WST - “You’ve answered above, in part, the next question that we have for you, which is: what would you like to see happen for the so-called “pan tune” in the future?”

Destra - “Well, yeah, I guess I answered part. The so-called pan tune, apart from the radio play - I think that people need to be very creative in what we write, you know. I’m not saying don’t mention pan in the songs. But let’s get away from the concept of - we’re writing a “pan” tune, and we need to talk about the steelband, and the “dis and the dat.” Now take music for pan. I’m trying to create music - alongside Mark [Loquan] and “Professor” [Philmore] - that doesn’t really say “pan.” It’s difficult; it’s work in progress, because when the arrangement say pan, it is really difficult not to mention pan. Let’s get more creative so that we can attract a different audience. Let’s get more creative so that the youngsters who are into other things, gravitate toward the lyrics, and feel it in a different way so that maybe, you know, they would be more interested.

“We cannot expect the young people to gravitate towards it when there is so much more out there that interests them”

“And I’m not saying to take away the melodies and the harmonies that make it a so-called ‘pan tune; but let’s revamp the whole thing. We do have a different generation. We have Michael Jackson, for example, who is somebody our parents and grandparents listened to. But he found a way to reinvent himself for this generation, you know. And if he could do it, and live, then live on as the King of Pop, and die, and have such a magnanimous impact on the world - in death, then we need to do something about this music that we call “Pan music.” We cannot expect the young people to gravitate towards it when there is so much more out there that interests them so. So we need to find that niche, that niche that makes pan interesting and lovable again. I would like to see pan go there.”

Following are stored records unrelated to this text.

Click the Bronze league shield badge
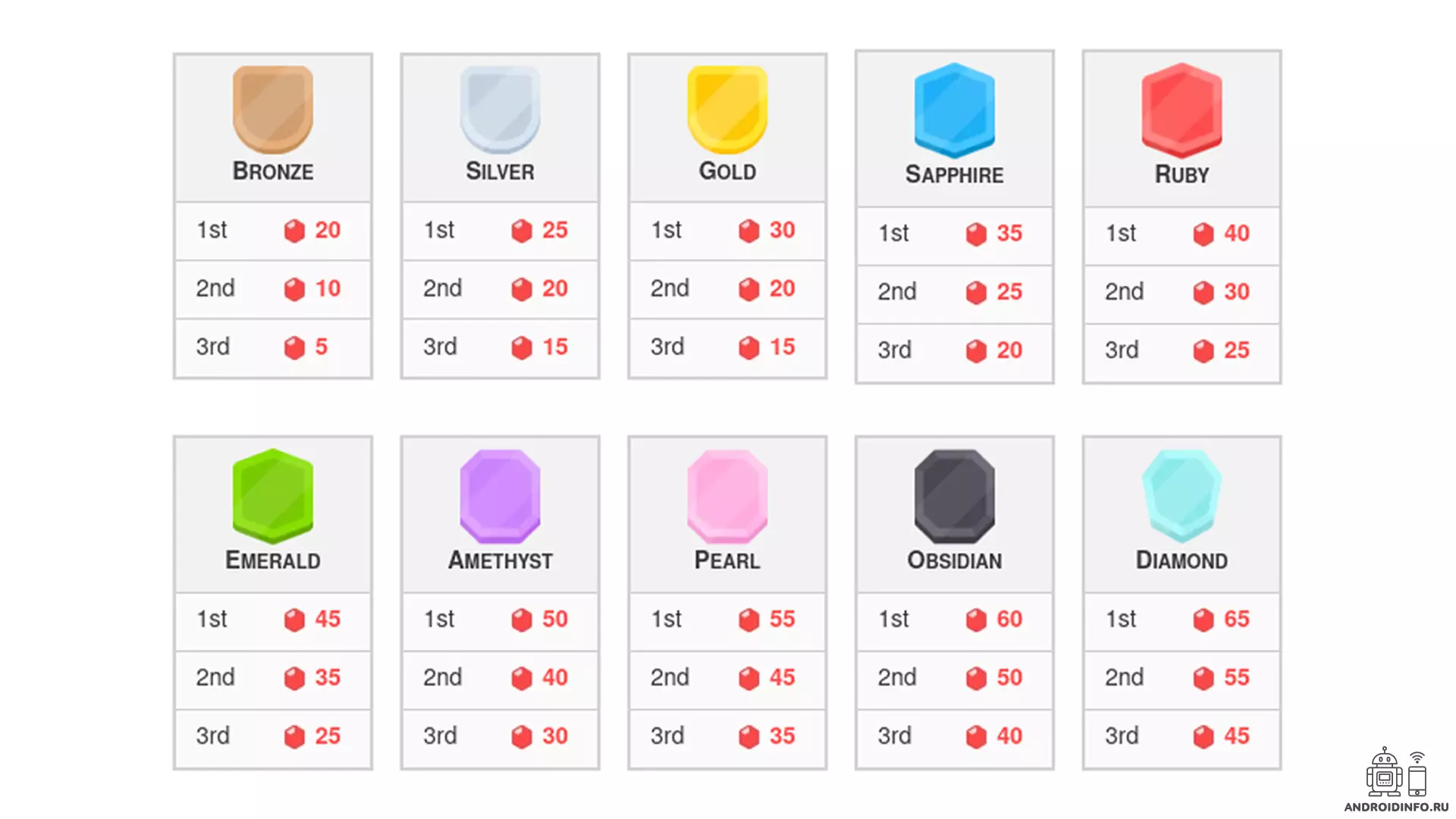The image size is (1456, 819). click(x=273, y=109)
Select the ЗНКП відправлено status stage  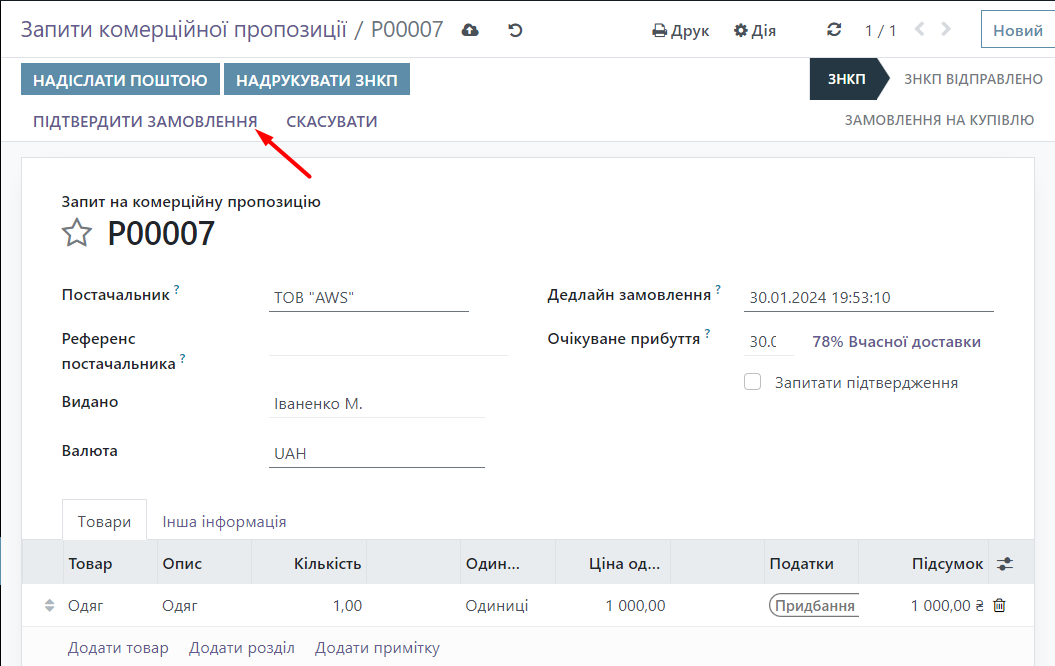[973, 79]
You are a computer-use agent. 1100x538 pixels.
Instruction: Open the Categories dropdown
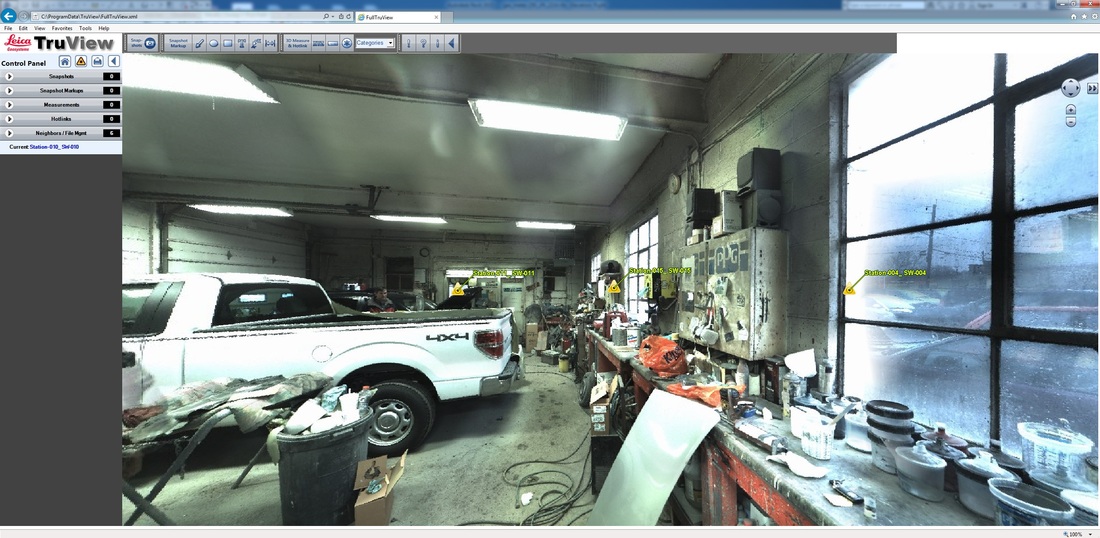pos(376,43)
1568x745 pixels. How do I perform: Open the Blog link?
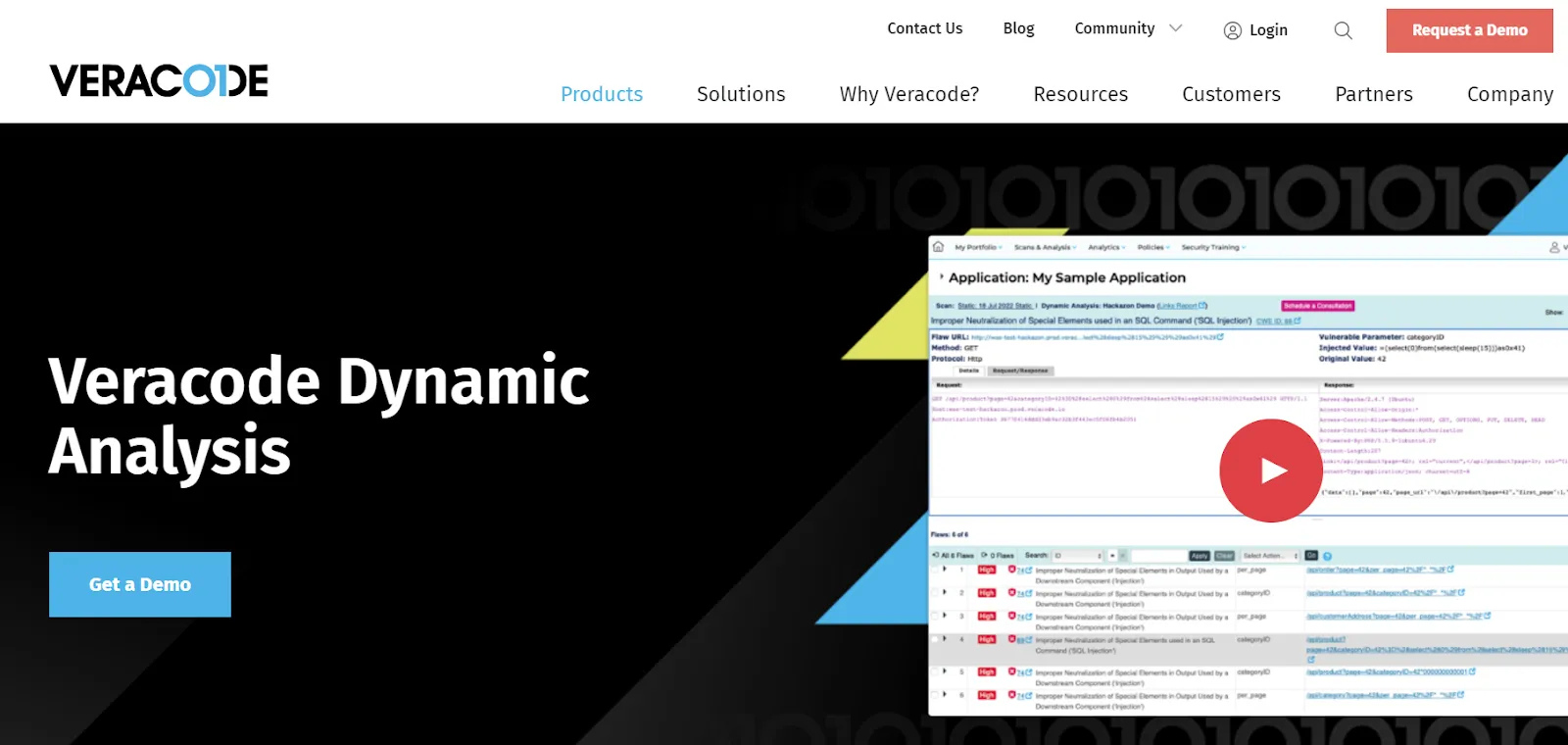(1018, 28)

WST - “What is next for Destra Garcia?”

Destra - “You mean apart from having my baby? [Destra laughs - her baby is due in two weeks.]  “Well, this year [2010] I decided to stay out of Carnival - for the obvious reason.  I think that I am probably going to still do my tours as usual when Carnival is over, but I am going to be planning a very intense ‘comeback,’ I think. I already miss Carnival, I haven’t really gotten into gear as yet, but I already miss not being able to go on stage, and I know that I am going to get a serious ‘tabanca’ [longing] when I see everybody else performing, and I can’t; I have been a part of Carnival ever since I was ten years old. You know - it is strange for me to just have one song on the radio playing, one up-tempo song. You know my pan songs are doing great as usual.

“I think I am going to plan, maybe, a great comeback - in the sense of, you know, reinvention; maybe, or just, you know - making it a big deal - that I am back.  A lot of people are telling me that they are going to miss me for Carnival; I’m going to miss them too.  So when I get back on that stage - I want to make it worth the while, not just for them, but for me as well - just be the best performer that I could be as well, again - I always try to do that.  But to come back in a different way; as a Mother, I think I am probably going to have a different perspective on a lot of things. I don’t think it’s gonna change me as a performer per se. But getting this ‘down’ [pregnancy] time, I’m getting a lot of time to reflect on myself - as an artist - and as you know, we need to grow.”